A pale young woman brought fluids reminiscent of coffee, tea and hot chocolate, but they were diluted to tastelessness, and cold. I felt guilty for the food we tasted but couldn’t eat, and for her carpal tunnel syndrome from all that wrapping.

On the way upstairs, I was grilled about breakfast and agreed with Serbio that it was a bounteous repast. Andy attempted small talk, but the conversation quickly went north: “Who was your favorite American president in the last fifty years?” demanded Serbio. “Besides Kennedy. Everyone says Kennedy” Serbio growled. Andy answered: “Clinton.” “Clinton bombed my country” noted Serbio darkly. When we told him we had seen the Diana and Dodi memorial at Harrod’s, Serbio muttered “The Queen killed them both. It’s printed in the British papers, so it must be true.”

With no usable electricity or water, the Saint Simeon was a drain on our budget and our mood. His presentation over, and on the verge of his 50th birthday, Andy plotted our escape during our second plastic breakfast.

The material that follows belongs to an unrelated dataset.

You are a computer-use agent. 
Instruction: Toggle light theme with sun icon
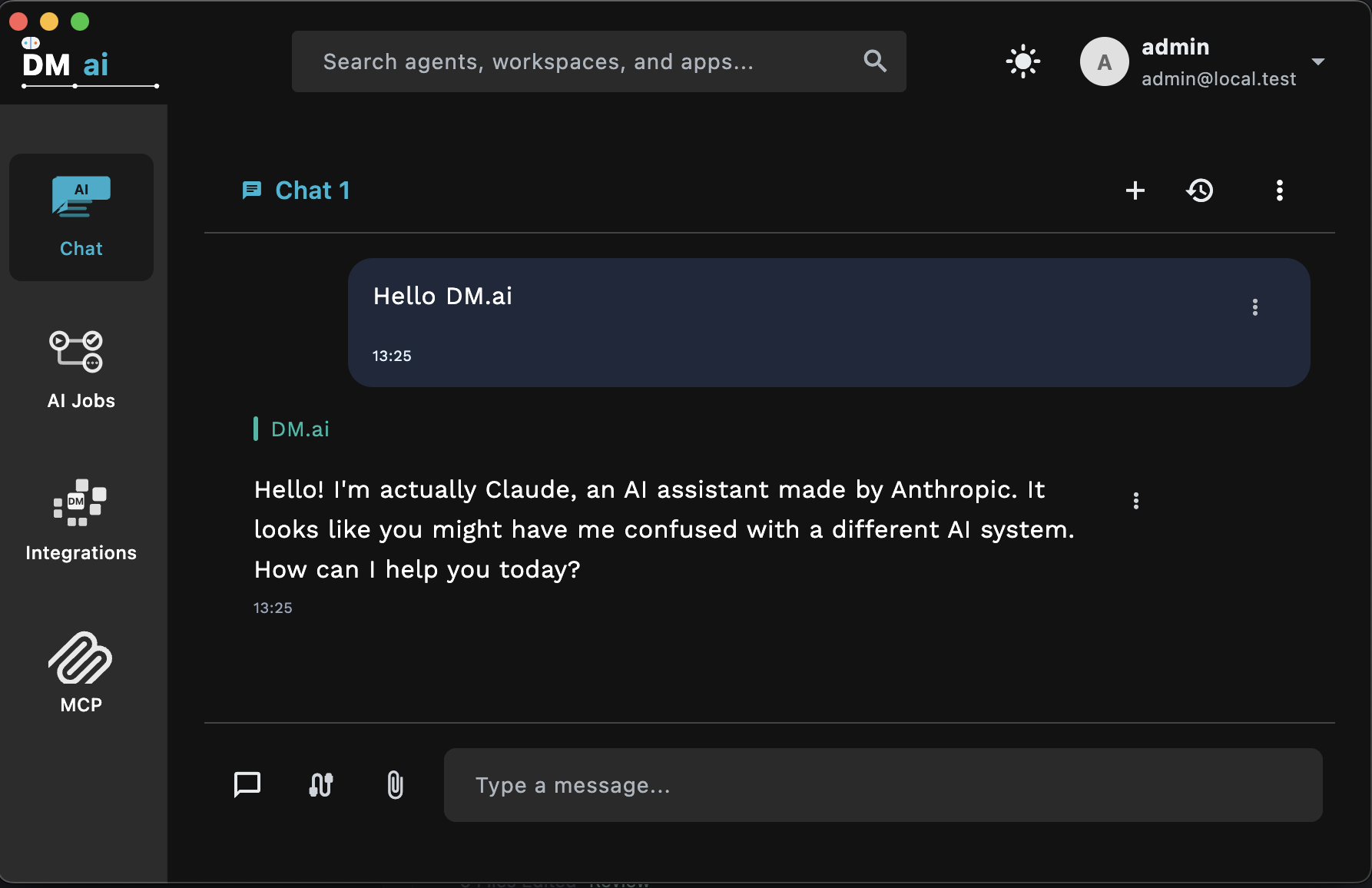click(x=1022, y=61)
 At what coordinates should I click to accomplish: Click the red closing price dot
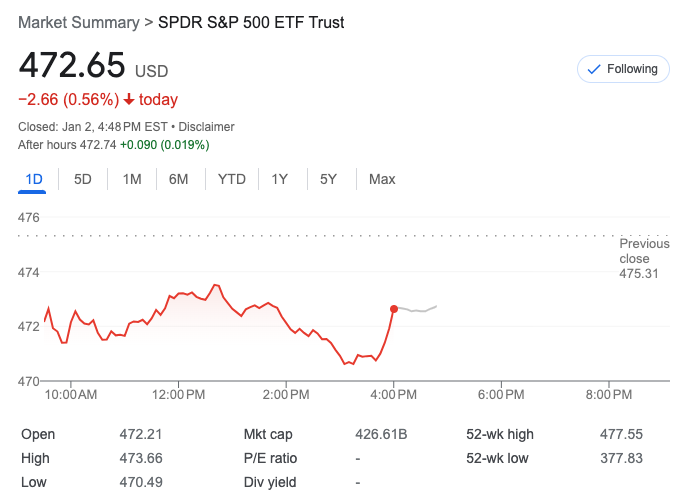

On his laptop, Andy found a mystical land just outside of London, where hotels had amenities, like soap. Two rooms for two nights at a boring corporate hotel, with tickets to Legoland Windsor thrown in, cost less than one room at the Motel Martyr.

But we had already paid for all four nights.

Andy approached Serbio warily. He asked for a refund for the two nights we wouldn’t be there, and Serbio explained that their cancellation policy required 48 hour notice. Andy pointed out that it was 48 hours from the 4th night, so he could refund one night. “No. You stay for four nights. This is good hotel, and you will stay with us.”

The next morning Andy went to pick up a getaway car while I wrestled with the shower. The kids had granola bars, but by 11 I was desperate for caffeine. To get to the dining room I’d have to pass the registration desk. At 11:45 Andy hadn’t returned. Should I tell them we’re checking out, and risk having our bags dumped onto the sidewalk? What if Andy didn’t get back for hours?

So I went downstairs, said that we were leaving, and asked what the hotel would prefer – should we remove our luggage so they could clean the room? “No.” Serbio Junior replied. “You’re here until Friday.” “Yes, but our plans have changed – my husband has rented a car and we’re going to Windsor. We won’t need the room.” “No, you don’t need a car. Windsor is 20 minutes by train. You stay here and take the train to Legoland. You have already paid.”

Trapped in Hotel Hell with no hope of rescue, I smiled demurely at the foolishness of my American husband.

“Could I have some tea?” I asked, as if a cup of tea would bring my husband to his senses; I knew it would work wonders for mine. “Of course, would you like breakfast?” “No, tea is fine.”

On my way back upstairs, Serbio stopped me. “Did you have breakfast?” “No, thank you, tea is fine.” “Take it up on the lift.” I walked onto the tiny elevator, and he stepped inside.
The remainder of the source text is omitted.